TAREFA 1: De acordo com o trecho da página, qual foi o valor da emenda Pix do deputado Ricardo Maia?
TAREFA 2: Copie o trecho da página desde "Em representação, o" até "parente do parlamentar.", incluindo essas palavras.

TRECHO DA PÁGINA:
O Ministério Público junto ao Tribunal de Contas da União (MPTCU) pediu a abertura de investigação sobre o uso de emenda Pix indicada pelo deputado federal Ricardo Maia

(MDB-BA) para pagamentos à empresa do cunhado do parlamentar. O órgão ministerial vê indícios de conflito de interesses.

Em representação, o subprocurador-geral Lucas Rocha Furtado considerou haver possível direcionamento da despesa pública, conflito de interesses, favorecimento familiar e político e violação a princípios constitucionais na execução do recurso.

Como revelou a coluna Tácio Lorran, uma emenda Pix de autoria do deputado federal Ricardo Maia beneficiou o posto de combustíveis do cunhado dele. A emenda de R$ 396 mil saiu dos cofres da União, passou pelo caixa da Prefeitura de Ribeira do Pombal (BA) e, por fim, foi usada para pagar a empresa do parente do parlamentar.

“A destinação de recursos públicos a empresa de parente próximo do autor da emenda, em município onde sua esposa é secretária e o prefeito é seu aliado político, configura violação frontal ao princípio da impessoalidade, pois o direcionamento do gasto público se confunde com interesses pessoais, familiares e eleitorais do agente político”, destacou.

Em nota, a assessoria do deputado Ricardo Maia afirmou que não houve indicação, interferência ou participação do deputado na escolha do fornecedor. “Qualquer contratação decorre de procedimento conduzido pela administração municipal, sob sua responsabilidade e observância da legislação aplicável”, ressaltou.

A equipe do parlamentar frisou que a emenda foi destinada a Ribeira do Pombal para atendimento de finalidade de interesse público.

MATERIAL FORNECIDO:
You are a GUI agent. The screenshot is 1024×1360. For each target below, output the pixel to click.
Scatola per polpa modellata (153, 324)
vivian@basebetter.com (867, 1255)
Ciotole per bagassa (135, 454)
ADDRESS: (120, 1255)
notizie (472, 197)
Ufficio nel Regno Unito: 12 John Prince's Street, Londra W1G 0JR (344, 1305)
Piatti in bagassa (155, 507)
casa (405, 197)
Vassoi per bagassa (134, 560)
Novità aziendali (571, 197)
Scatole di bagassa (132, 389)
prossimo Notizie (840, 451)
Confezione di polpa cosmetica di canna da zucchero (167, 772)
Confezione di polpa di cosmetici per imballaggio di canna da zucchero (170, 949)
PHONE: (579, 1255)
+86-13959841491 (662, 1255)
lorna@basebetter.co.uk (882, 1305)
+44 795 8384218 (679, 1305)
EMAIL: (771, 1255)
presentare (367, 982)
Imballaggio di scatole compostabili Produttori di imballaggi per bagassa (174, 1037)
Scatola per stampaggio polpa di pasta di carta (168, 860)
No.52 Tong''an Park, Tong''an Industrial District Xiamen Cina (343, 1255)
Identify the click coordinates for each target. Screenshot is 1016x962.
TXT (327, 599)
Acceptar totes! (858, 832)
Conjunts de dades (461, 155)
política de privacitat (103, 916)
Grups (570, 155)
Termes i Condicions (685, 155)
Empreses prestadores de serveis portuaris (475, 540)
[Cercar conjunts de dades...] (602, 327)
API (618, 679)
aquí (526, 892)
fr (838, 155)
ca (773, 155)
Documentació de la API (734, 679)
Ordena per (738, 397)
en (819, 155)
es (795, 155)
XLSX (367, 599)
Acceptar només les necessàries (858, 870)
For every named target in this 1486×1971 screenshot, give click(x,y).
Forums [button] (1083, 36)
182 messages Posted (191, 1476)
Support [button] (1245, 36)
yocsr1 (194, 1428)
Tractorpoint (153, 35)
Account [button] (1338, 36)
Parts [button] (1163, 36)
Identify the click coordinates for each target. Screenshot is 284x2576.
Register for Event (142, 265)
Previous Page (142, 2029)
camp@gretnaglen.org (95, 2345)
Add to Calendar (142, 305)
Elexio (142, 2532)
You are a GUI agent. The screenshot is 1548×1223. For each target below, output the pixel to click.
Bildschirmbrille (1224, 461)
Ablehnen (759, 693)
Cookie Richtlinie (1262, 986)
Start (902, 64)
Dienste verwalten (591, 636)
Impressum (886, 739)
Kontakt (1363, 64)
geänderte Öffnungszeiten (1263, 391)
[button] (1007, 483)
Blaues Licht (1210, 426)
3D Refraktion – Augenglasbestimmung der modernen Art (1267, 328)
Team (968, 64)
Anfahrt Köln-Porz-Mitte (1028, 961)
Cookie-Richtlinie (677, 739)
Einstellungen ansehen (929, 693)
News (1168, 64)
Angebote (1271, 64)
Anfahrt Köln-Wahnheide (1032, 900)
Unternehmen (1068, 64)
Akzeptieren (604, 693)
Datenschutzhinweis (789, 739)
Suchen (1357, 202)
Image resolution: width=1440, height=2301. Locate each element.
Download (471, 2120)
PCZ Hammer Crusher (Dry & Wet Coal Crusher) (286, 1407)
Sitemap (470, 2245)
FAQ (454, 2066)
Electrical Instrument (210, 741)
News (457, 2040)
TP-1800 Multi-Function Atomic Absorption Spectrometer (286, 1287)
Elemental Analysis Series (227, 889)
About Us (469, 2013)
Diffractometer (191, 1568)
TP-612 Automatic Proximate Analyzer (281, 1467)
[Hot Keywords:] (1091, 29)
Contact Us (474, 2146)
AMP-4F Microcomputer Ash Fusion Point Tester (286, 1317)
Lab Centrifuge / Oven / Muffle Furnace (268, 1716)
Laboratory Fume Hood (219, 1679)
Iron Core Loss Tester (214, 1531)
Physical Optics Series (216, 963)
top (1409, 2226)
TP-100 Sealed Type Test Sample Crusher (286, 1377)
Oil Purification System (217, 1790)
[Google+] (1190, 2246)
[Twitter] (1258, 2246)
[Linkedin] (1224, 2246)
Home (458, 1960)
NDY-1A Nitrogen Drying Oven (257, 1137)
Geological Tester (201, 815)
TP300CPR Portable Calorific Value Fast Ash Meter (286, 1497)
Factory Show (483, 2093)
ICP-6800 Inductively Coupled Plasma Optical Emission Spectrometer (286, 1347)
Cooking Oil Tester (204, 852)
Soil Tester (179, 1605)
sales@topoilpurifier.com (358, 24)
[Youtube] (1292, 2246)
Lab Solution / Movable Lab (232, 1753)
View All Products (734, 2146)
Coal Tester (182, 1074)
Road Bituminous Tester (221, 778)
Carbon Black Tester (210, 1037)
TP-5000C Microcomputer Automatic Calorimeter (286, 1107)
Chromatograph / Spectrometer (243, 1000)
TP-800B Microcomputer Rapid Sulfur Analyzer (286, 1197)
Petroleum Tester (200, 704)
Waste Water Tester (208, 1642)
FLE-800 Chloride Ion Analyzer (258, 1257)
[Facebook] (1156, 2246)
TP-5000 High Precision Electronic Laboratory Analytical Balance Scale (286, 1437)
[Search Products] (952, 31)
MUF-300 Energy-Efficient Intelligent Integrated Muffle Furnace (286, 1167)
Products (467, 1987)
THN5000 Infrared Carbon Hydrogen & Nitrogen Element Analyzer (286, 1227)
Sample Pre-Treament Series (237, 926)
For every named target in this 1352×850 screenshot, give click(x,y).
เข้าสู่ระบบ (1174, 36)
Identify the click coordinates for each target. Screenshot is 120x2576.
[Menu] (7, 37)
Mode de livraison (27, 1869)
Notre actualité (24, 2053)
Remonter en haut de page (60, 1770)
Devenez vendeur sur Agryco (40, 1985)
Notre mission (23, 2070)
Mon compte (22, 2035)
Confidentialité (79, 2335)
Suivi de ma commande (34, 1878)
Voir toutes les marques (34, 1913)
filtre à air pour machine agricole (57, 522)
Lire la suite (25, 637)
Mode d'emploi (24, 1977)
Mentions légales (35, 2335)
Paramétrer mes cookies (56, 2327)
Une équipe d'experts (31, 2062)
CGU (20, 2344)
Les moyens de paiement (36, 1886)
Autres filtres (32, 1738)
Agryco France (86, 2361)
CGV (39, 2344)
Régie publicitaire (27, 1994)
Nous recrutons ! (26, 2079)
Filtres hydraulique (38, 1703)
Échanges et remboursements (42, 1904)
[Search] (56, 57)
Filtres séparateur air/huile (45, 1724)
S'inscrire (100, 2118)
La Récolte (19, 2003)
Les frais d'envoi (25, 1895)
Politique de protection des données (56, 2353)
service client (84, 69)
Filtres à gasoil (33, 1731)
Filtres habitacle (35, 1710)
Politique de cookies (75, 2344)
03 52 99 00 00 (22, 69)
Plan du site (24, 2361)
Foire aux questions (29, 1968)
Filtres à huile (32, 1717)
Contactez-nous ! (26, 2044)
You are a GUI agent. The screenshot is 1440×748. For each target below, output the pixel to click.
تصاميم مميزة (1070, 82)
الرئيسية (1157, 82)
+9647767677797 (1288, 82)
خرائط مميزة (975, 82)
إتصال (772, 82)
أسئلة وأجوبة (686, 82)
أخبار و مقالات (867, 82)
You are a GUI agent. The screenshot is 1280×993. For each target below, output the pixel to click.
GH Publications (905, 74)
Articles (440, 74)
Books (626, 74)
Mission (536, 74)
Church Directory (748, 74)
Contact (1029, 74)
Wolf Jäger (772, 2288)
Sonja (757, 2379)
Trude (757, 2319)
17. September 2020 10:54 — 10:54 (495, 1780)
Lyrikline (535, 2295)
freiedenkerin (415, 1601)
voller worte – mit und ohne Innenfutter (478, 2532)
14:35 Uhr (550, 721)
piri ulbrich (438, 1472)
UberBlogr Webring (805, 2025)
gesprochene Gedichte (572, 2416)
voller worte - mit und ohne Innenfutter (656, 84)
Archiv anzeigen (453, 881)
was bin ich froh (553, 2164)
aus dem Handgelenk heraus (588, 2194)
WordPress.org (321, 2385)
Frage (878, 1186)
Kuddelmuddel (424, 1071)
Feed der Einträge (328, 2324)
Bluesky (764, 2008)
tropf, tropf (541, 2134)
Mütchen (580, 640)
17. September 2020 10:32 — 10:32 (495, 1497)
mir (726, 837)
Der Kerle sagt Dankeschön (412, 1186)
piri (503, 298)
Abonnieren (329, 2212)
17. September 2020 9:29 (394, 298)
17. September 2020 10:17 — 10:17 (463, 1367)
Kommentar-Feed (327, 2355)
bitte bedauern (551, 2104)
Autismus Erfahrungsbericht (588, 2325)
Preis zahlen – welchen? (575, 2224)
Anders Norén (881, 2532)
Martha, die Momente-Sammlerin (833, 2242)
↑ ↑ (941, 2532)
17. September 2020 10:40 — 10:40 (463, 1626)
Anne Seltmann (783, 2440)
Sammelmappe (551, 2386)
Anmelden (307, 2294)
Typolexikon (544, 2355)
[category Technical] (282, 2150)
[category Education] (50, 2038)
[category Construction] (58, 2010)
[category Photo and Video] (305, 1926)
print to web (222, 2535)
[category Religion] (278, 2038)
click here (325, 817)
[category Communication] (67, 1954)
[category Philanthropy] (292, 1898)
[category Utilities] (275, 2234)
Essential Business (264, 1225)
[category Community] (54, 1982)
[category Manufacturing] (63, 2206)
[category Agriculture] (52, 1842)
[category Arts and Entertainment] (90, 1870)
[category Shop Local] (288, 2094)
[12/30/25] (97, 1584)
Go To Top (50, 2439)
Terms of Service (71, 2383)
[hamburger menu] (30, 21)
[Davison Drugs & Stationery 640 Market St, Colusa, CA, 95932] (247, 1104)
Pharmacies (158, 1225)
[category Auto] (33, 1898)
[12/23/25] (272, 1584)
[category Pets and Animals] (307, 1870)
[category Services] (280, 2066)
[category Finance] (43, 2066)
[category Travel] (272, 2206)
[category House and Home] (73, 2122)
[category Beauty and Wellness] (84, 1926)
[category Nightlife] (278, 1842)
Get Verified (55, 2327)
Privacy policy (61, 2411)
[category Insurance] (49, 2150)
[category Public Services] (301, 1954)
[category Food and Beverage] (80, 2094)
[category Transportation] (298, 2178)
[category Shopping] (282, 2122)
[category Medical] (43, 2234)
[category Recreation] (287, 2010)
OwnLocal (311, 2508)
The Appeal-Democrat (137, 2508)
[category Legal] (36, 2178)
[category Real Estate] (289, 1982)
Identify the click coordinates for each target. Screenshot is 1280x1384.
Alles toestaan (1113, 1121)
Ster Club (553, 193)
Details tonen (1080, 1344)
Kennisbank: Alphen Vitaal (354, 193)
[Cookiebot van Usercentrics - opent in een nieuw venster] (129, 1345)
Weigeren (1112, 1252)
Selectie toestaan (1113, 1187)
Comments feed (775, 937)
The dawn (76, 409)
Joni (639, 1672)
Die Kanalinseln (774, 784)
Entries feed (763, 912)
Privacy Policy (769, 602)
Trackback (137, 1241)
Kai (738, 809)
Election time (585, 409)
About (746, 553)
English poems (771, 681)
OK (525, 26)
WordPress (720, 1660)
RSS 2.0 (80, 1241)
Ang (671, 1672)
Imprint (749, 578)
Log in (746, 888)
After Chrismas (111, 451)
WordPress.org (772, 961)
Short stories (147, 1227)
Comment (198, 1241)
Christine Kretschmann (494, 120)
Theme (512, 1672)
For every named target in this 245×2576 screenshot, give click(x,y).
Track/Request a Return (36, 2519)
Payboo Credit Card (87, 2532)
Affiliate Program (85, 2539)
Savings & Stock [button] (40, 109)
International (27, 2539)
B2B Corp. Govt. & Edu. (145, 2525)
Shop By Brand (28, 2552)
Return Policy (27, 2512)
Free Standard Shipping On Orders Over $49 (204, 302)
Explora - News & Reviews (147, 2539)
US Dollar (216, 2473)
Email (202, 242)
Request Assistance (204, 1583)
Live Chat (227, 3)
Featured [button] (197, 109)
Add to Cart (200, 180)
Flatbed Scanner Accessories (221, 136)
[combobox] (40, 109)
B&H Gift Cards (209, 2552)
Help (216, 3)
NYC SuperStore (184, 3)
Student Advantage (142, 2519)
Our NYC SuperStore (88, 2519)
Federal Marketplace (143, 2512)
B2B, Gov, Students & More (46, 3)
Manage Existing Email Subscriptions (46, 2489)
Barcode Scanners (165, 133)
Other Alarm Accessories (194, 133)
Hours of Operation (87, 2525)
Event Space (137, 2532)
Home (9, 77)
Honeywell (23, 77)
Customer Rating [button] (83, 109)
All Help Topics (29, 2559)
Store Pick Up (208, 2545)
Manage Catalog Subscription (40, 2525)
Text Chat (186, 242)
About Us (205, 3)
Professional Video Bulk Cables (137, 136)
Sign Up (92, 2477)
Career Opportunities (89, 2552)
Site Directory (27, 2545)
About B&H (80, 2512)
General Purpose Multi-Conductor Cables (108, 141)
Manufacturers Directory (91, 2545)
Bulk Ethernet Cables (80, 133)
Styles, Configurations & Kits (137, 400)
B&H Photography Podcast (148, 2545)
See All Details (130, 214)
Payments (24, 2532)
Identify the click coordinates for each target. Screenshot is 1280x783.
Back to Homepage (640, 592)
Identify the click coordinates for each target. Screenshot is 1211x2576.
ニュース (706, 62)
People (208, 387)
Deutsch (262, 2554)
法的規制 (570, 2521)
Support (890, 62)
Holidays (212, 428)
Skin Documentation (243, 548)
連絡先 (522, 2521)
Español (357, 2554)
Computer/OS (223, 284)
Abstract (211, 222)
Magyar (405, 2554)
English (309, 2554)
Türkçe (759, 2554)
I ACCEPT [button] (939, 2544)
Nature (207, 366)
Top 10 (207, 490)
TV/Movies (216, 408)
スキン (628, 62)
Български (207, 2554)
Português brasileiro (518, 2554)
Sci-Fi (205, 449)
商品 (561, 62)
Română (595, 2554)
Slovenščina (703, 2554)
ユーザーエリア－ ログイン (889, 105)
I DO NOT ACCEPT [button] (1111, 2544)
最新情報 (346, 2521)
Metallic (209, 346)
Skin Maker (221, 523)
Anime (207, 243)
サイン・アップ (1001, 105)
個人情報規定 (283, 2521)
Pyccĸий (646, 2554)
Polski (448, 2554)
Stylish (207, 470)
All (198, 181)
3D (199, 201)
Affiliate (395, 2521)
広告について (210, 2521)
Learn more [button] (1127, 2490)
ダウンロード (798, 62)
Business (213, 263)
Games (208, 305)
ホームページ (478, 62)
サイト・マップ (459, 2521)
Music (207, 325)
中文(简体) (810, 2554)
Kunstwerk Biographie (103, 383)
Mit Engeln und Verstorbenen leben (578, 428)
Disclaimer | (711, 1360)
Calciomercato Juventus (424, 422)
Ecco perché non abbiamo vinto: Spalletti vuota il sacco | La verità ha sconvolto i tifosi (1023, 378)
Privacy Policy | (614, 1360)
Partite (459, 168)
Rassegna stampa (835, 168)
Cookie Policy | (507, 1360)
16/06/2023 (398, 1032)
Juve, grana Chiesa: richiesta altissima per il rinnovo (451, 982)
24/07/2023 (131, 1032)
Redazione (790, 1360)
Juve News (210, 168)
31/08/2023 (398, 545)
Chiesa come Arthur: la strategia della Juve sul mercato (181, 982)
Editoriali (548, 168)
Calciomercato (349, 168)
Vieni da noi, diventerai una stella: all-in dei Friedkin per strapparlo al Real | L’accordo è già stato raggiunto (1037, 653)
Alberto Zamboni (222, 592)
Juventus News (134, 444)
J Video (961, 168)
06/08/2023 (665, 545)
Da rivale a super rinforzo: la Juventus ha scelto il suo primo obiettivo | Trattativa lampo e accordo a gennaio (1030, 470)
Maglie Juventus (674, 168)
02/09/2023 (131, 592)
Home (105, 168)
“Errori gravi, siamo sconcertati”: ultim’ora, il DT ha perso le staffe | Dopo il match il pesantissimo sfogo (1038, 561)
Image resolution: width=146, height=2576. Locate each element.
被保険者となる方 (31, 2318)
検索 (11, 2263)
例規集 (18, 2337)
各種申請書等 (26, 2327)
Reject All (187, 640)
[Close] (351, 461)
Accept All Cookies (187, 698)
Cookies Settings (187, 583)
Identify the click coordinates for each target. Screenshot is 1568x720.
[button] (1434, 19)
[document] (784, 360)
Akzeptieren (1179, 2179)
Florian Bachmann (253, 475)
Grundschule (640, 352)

RESPOSTA ESCRITA 1: R$ 396 mil.

RESPOSTA ESCRITA 2:
Em representação, o subprocurador-geral Lucas Rocha Furtado considerou haver possível direcionamento da despesa pública, conflito de interesses, favorecimento familiar e político e violação a princípios constitucionais na execução do recurso.

Como revelou a coluna Tácio Lorran, uma emenda Pix de autoria do deputado federal Ricardo Maia beneficiou o posto de combustíveis do cunhado dele. A emenda de R$ 396 mil saiu dos cofres da União, passou pelo caixa da Prefeitura de Ribeira do Pombal (BA) e, por fim, foi usada para pagar a empresa do parente do parlamentar.